[Stored items]

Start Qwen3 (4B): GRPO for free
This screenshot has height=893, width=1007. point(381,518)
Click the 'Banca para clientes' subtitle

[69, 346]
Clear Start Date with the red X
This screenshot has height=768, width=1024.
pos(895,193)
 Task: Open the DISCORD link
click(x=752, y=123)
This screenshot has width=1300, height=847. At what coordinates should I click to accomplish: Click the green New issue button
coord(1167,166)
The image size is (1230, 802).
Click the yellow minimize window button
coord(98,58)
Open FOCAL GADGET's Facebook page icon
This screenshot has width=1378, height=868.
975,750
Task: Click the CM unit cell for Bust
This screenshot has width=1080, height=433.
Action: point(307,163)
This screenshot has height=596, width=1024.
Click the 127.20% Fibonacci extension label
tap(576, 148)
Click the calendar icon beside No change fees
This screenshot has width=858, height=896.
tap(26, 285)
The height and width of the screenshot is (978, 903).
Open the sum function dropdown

Aim of the exercise
Could you set down exactly the lines above, from the one containing "Click the yellow minimize window button" through the last, including both and nothing else?

Task result
Click the yellow minimize window button
coord(98,58)
Open FOCAL GADGET's Facebook page icon
This screenshot has width=1378, height=868.
975,750
Task: Click the CM unit cell for Bust
This screenshot has width=1080, height=433.
Action: point(307,163)
This screenshot has height=596, width=1024.
Click the 127.20% Fibonacci extension label
tap(576, 148)
Click the calendar icon beside No change fees
This screenshot has width=858, height=896.
tap(26, 285)
The height and width of the screenshot is (978, 903).
Open the sum function dropdown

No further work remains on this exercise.